* [COMPITI]
**a)** Stampa il passo della recensione di The Kingdom che va da "La title-track condensa" fino a "chitarristica sono assicurati.".
**b)** Secondo la recensione di The Kingdom, con chi Gavin ha condiviso la produzione artistica dell'album?
**c)** Riduci a un breve elenco puntato il paragrafo della recensione di The Kingdom che comincia con "La title-track condensa tutto ciò", mantenendone i fatti principali.

* [TESTO FORNITO]
-=-=-=-=-
Musicalmente, il lavoro è influenzato dalle sonorità pesanti che circondavano l’autore nei grandi festival metal cui stavano partecipando i Bush, pur essendone stilisticamente lontani, proprio mentre lui iniziava a scriverlo, accompagnandosi anche all’ascolto dei suoi amici System of a Down. Metal, qui, è una parola grossa, ma certamente siamo dalle parti di quel filone del grunge che con quel genere ha più volte flirtato. In ogni caso, The Kingdom è la necessaria risposta al precedente e pacato Black And White Rainbows (2017) e suona come la sua nemesi.

La title-track condensa tutto ciò, presentando il drumming di scuola Bonham/Grohl del nuovo arrivato Nik Hughes, lontano dalle ritmiche articolate dell’originario Robin Goodridge, che portavano un apprezzabile retrogusto indie caratterizzando non poco i Bush. Perso l’unico altro membro originale del quartetto, Gavin, ad ogni modo, fa di quest’album il più pesante dei suoi, condividendone la produzione artistica con Tyler Bates (Rob Zombie, Marilyn Manson): un solido muro sonoro e una spessa grana chitarristica sono assicurati.

Bullet Holes, rilasciata come singolo e video per la colonna sonora di John Wick 3 nel 2019, aveva già mostrato l’indurimento anticipato nelle interviste dal leader. Ghosts In The Machine, oltre a giocare col titolo di un capolavoro dei Police, ribadisce l’inspessirsi delle sonorità di The Kingdom rispetto ai precedenti. Le chitarre di stampo Nineties saranno una gioia per gli accoliti del genere. In più, l’alternanza forte/lento di matrice Pixies/Nirvana, da sempre presa in prestito e che conduce a ritornelli esplosivi e orecchiabili, è qui presente come nel resto del platter. Rossdale lo ha paragonato a un The Science Of Things più robusto e meno monocorde, con temi sociali mai così pronunciati.

Blood River attacca come i Soundgarden d’annata e il riff portante è la cosa migliore del pezzo, con innesti elettronici sullo sfondo delle strofe, come nell’appena citato terzo album del 1999. Forse, qui il frontman canta un po’ troppo, riempendo così tanti spazi che il brano avrebbe avuto bisogno di respirare di più a livello strumentale. Quicksand parte rimandando davvero ai System of a Down ma subito presenta sonorità care a Seattle, vero leitmotiv del disco, per poi dipanarsi come la canzone più interessante del lotto fino a questo punto: ritmiche vorticose, un arrangiamento spiazzante e altre spruzzate d’elettronica nascoste qua e là.
-=-=-=-=-
* [DATI ESTRATTI]
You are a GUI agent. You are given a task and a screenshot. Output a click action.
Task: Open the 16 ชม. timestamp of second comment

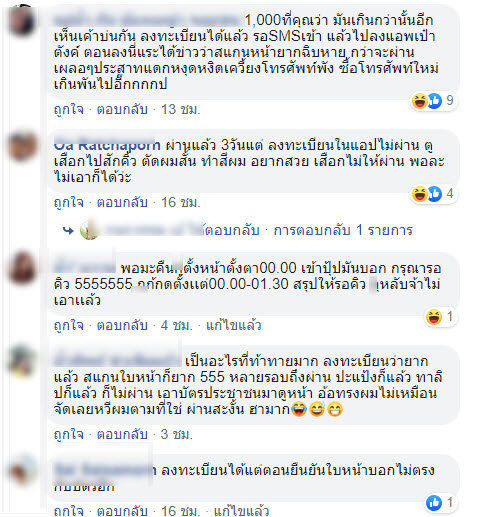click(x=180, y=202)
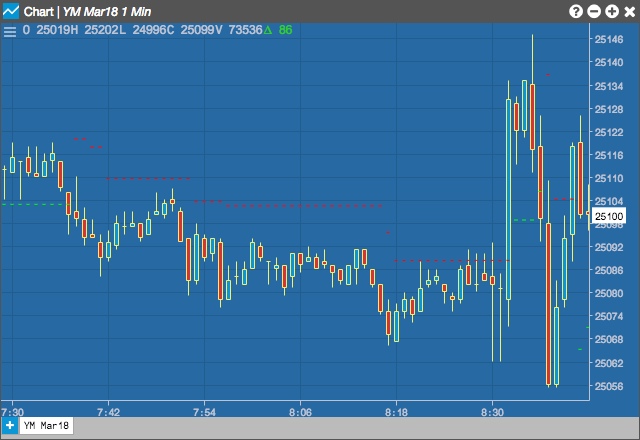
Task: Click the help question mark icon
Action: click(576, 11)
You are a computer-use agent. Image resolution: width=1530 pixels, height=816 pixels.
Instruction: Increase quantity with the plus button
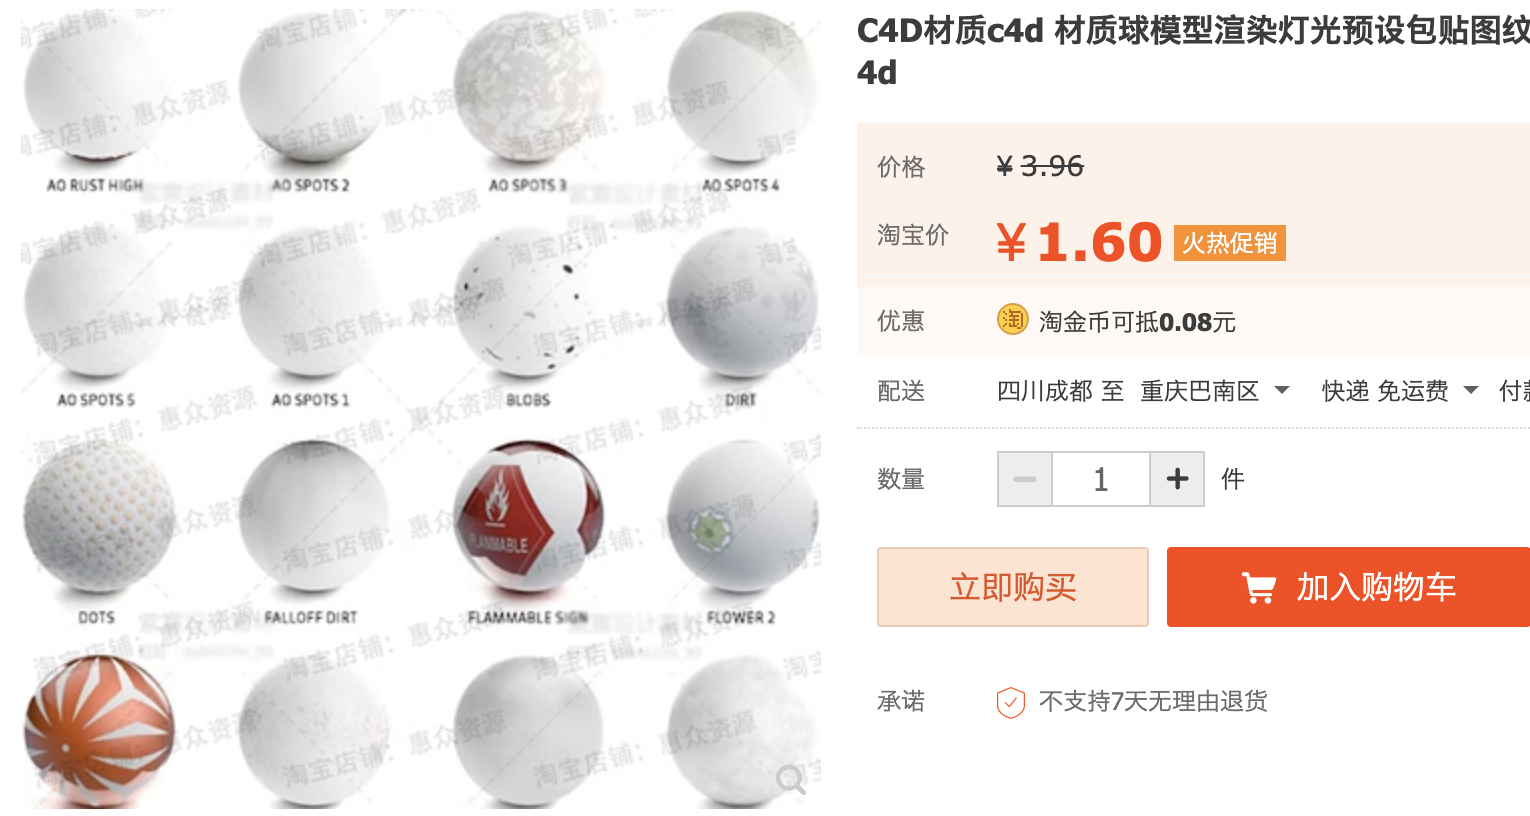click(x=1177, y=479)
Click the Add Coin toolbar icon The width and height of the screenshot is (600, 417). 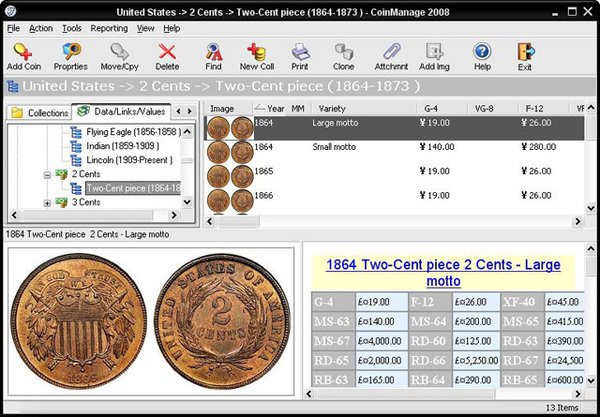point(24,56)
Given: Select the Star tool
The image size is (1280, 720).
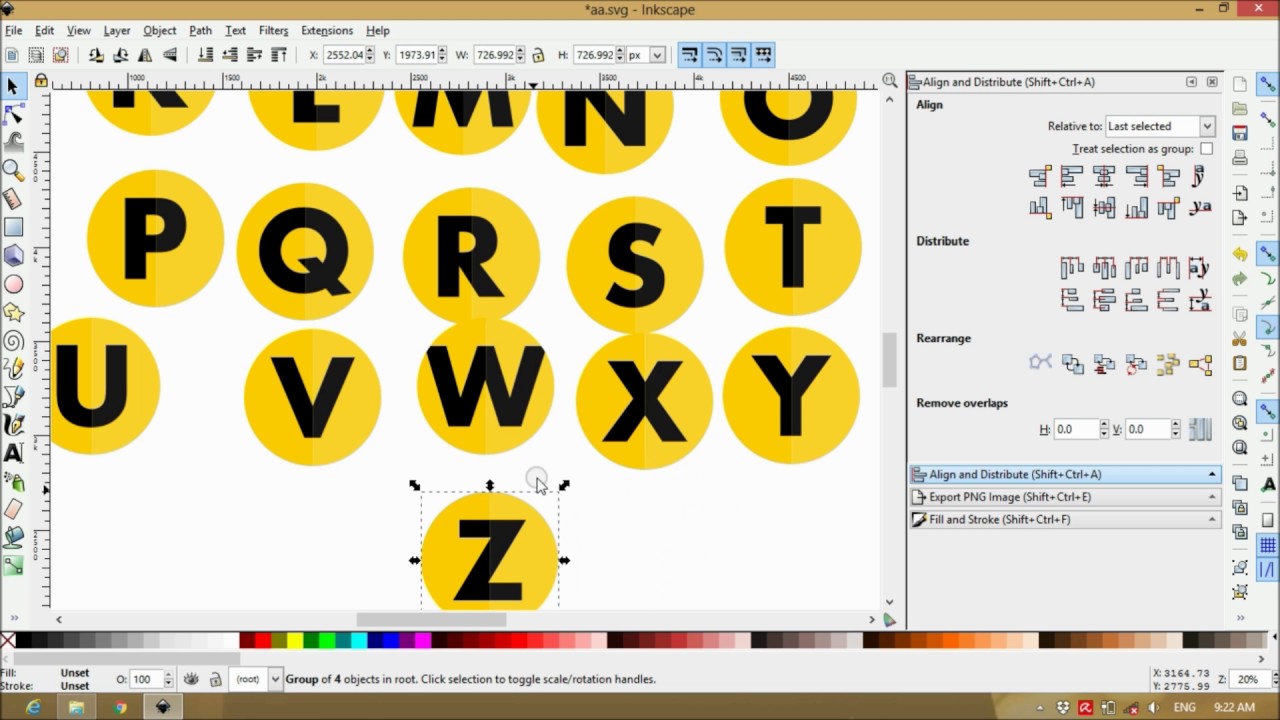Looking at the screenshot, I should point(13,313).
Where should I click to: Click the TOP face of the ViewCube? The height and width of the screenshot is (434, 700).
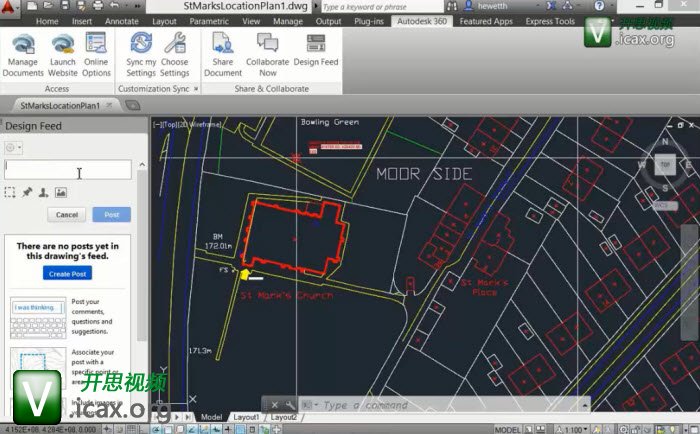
-=-=-=-=-
* [RISPOSTE PER COMPITO]
**a)**
La title-track condensa tutto ciò, presentando il drumming di scuola Bonham/Grohl del nuovo arrivato Nik Hughes, lontano dalle ritmiche articolate dell’originario Robin Goodridge, che portavano un apprezzabile retrogusto indie caratterizzando non poco i Bush. Perso l’unico altro membro originale del quartetto, Gavin, ad ogni modo, fa di quest’album il più pesante dei suoi, condividendone la produzione artistica con Tyler Bates (Rob Zombie, Marilyn Manson): un solido muro sonoro e una spessa grana chitarristica sono assicurati.

**b)** Con Tyler Bates.

**c)**
- La title-track presenta il drumming di scuola Bonham/Grohl del nuovo arrivato Nik Hughes.
- Questo stile è lontano dalle ritmiche articolate dell'originario Robin Goodridge, che davano ai Bush un retrogusto indie.
- Perso l'unico altro membro originale, Gavin fa di quest'album il più pesante dei suoi.
- Ne condivide la produzione artistica con Tyler Bates (Rob Zombie, Marilyn Manson).
- Il risultato è un solido muro sonoro con una spessa grana chitarristica.